Operating constraints and what they signal about the model

Armlogi’s supplier footprint and the documented constraints create a predictable operating posture:

  • Contracting posture — mixture of long‑term and transactional: The record includes a long‑term agreement with a stated term beginning April 10, 2020, which signals the presence of multi‑year supplier commitments alongside shorter transactional carrier buys. This hybrid contracting posture supports scale but raises fixed commitment risk for leased facilities. (Company contract excerpts, confidence high for long‑term presence.)

  • Geographic reach — global but freight‑centric: References to ocean freight services indicate that Armlogi supports cross‑border logistics, not just domestic fulfillment, which increases complexity around customs, lead time and carrier selection. (Company disclosures referencing ocean freight, moderate confidence.)

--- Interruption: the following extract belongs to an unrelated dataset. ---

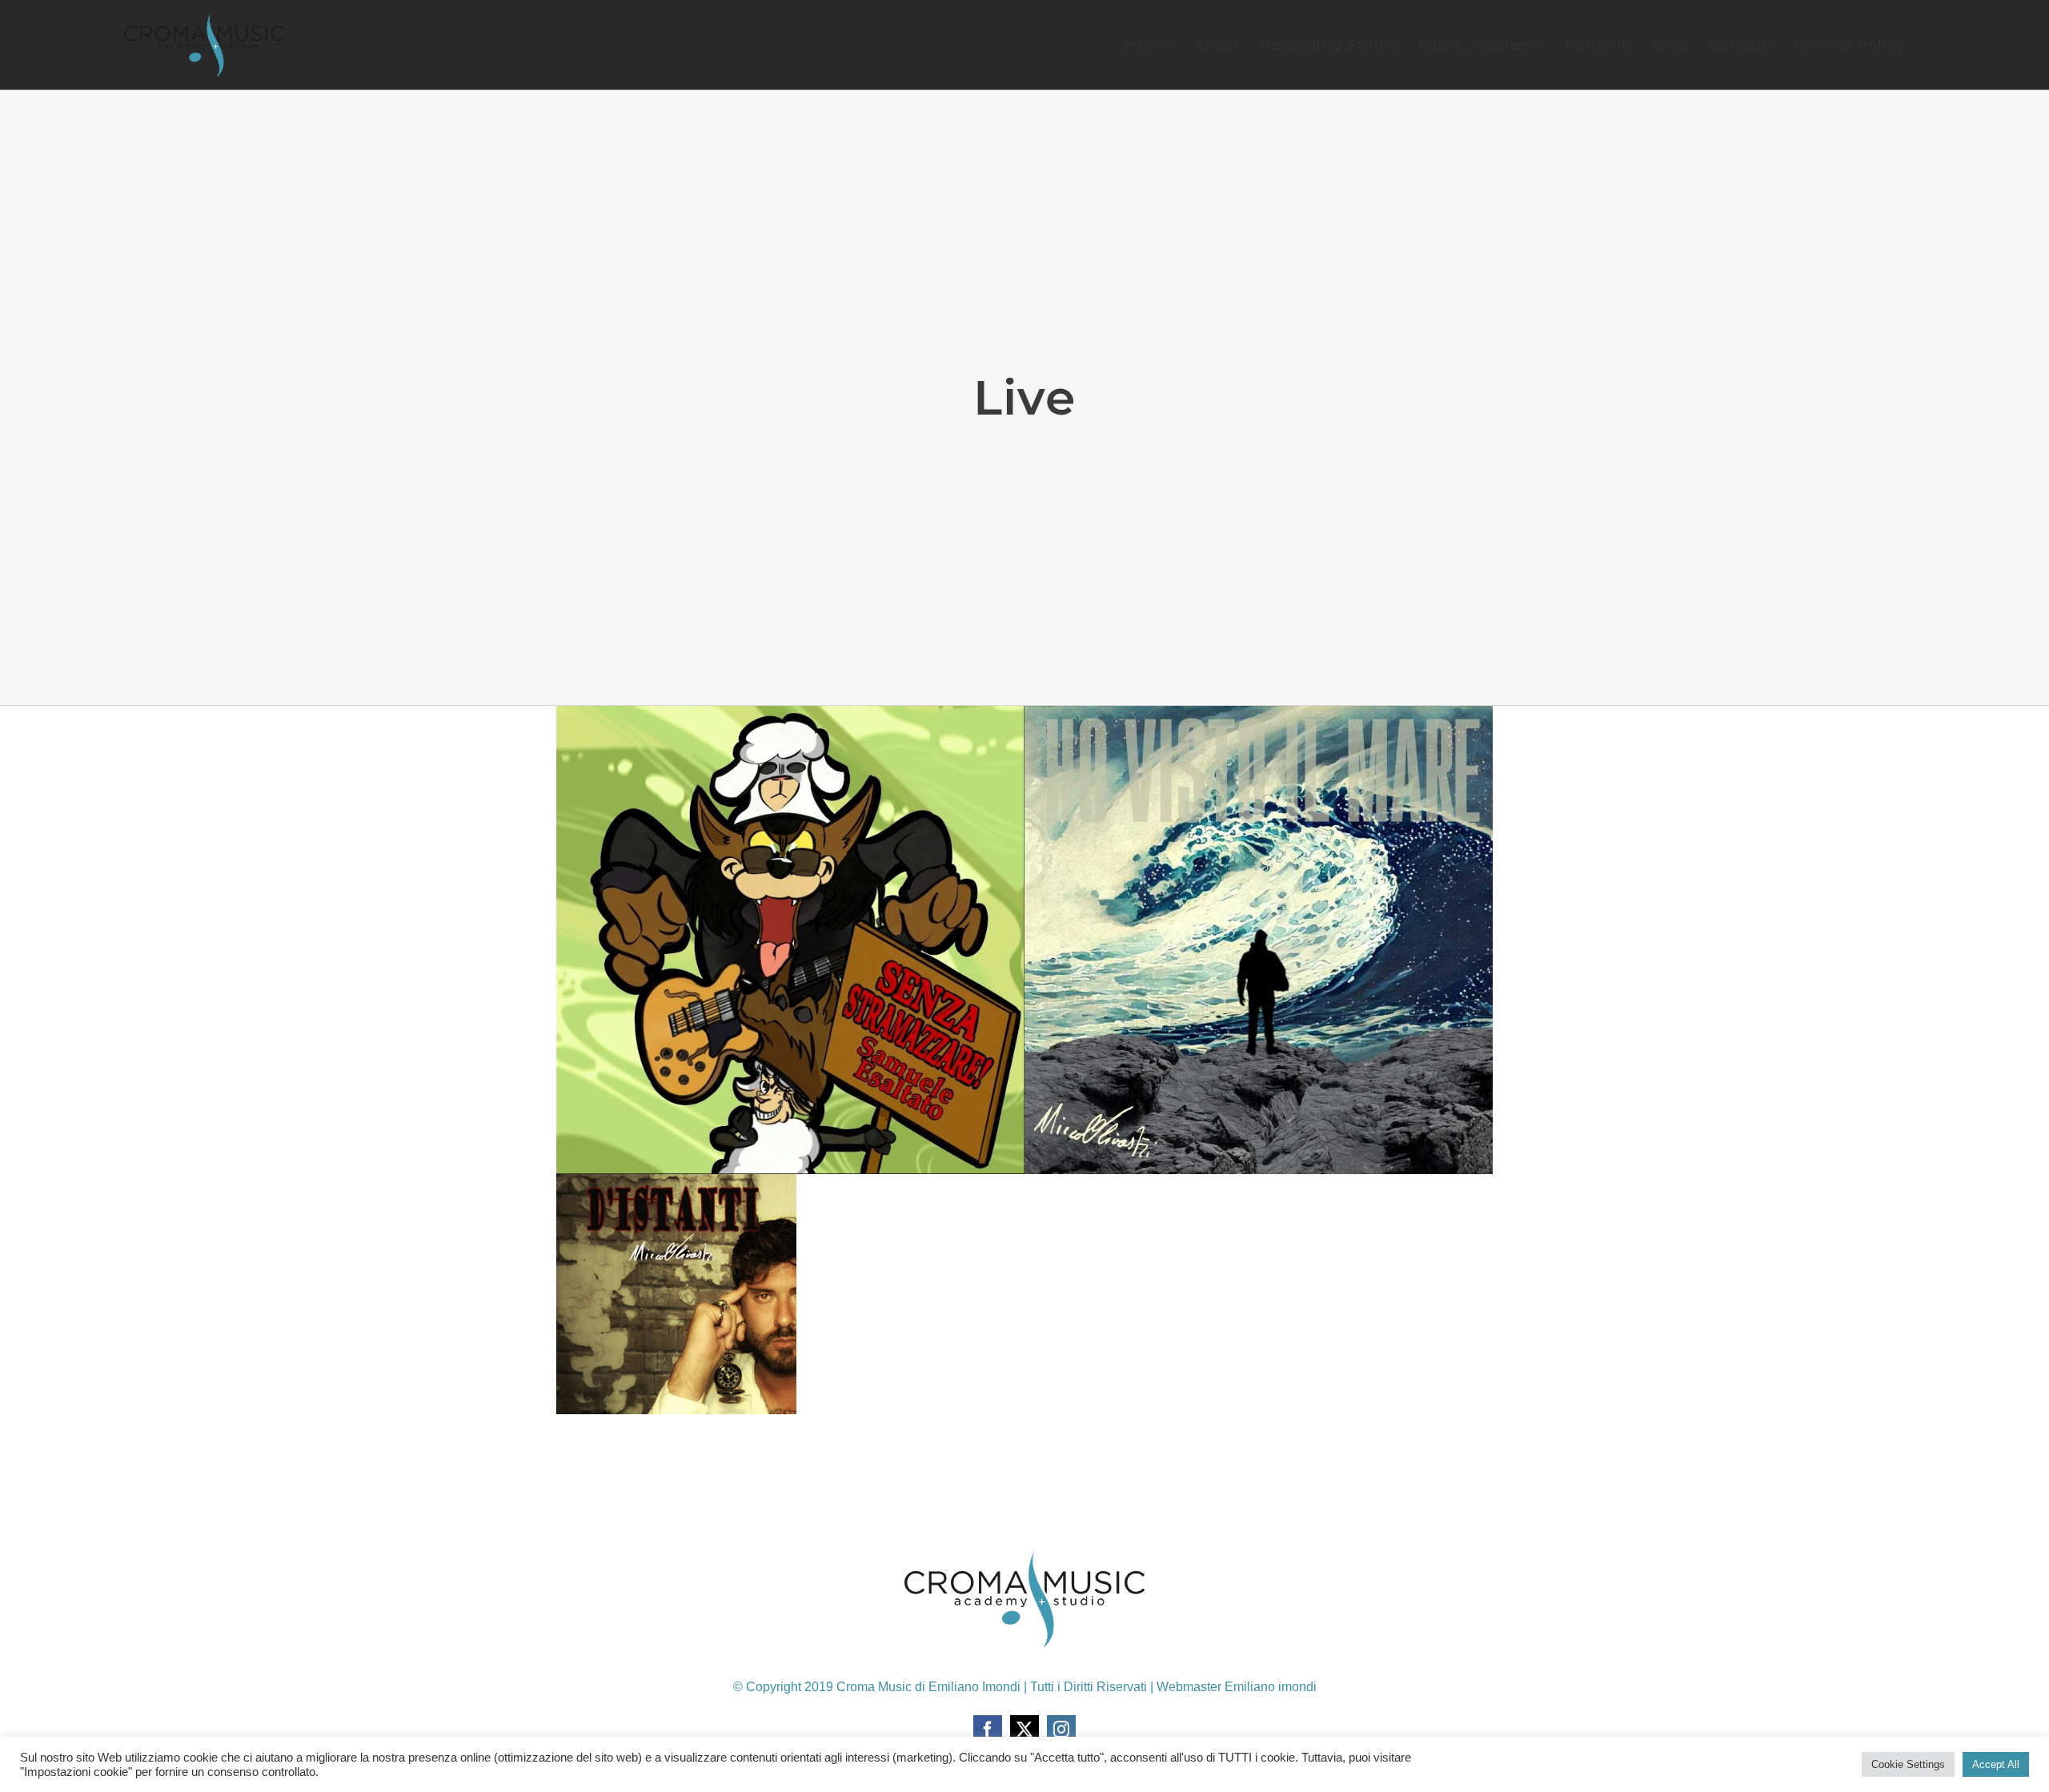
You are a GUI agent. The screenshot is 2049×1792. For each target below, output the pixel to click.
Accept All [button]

  • Concentration — material supplier dependency: The top five suppliers accounted for 51.8% of purchases in FY2025, and the company disclosed dependency on a supplier representing more than 10% of purchases over recent years; this is a material concentration risk that translates into bargaining power asymmetry and pricing vulnerability. (Company FY2025 supplier disclosure.)

  • Relationship role — service‑provider dependence: Armlogi’s revenue model is built on reselling transportation and warehousing services purchased from carriers and landlords; suppliers are core service providers, not peripheral vendors, meaning interruptions or cost changes hit gross margin directly. (Company revenue model description.)

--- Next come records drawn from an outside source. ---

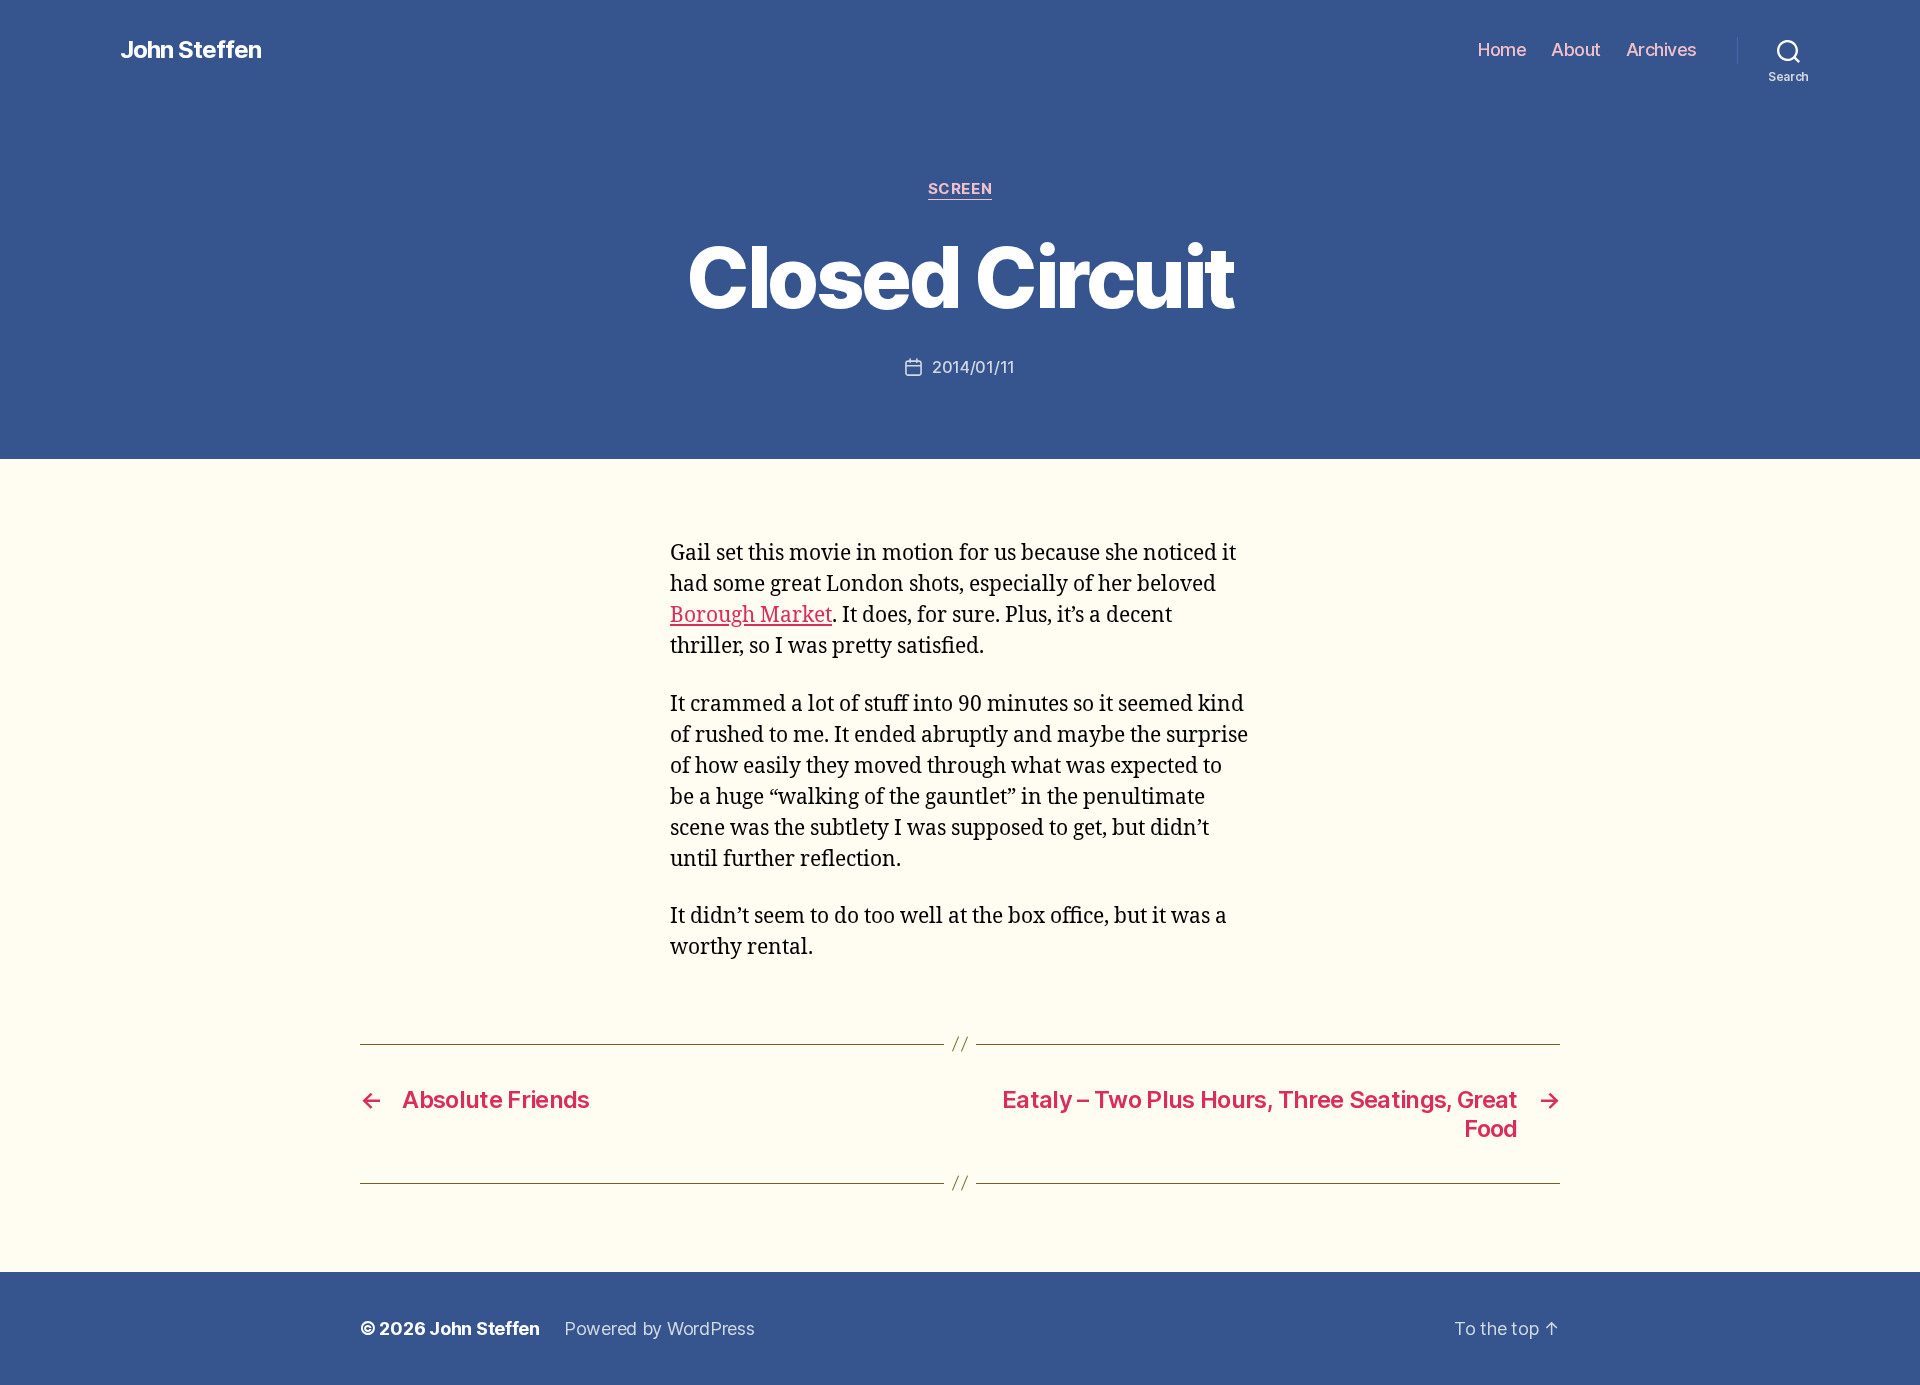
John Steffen (190, 50)
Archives (1661, 49)
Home (1502, 49)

Collectively, these signals point to high operational leverage to supplier pricing and availability, and to the need for continuous carrier diversification and contract management.

(For tactical supplier due diligence and contract exposure analysis, see https://nullexposure.com/.)

Investment implications — where upside and risk sit

  • Upside: TikTok Shop integration and expanded warehouse footprint can lift utilization and revenue per square foot if Armlogi converts capacity into sustained merchant volume.
  • Risk: Carrier cost inflation and supplier concentration are the clearest margin threats; the business model transfers variable transportation risk to the bottom line.
  • Execution: Success depends on Armlogi’s ability to negotiate favorable carrier rates, expand higher‑margin platform partnerships, and convert marketing/IR visibility into predictable demand.

For detailed supplier risk scoring and monitoring tools for investors, visit https://nullexposure.com/.

Final read: what to watch next

Monitor quarterly commentary on carrier expense lines, contract renewal dates with large suppliers, and progress on TikTok Shop volumes. If Armlogi diversifies carriers and stabilizes freight costs, margins will normalize; if not, revenue growth could continue without commensurate gross profit improvement. Investors should weigh the growth opportunity in platform integrations against the concentrated, outsourced cost base when modeling forward margins.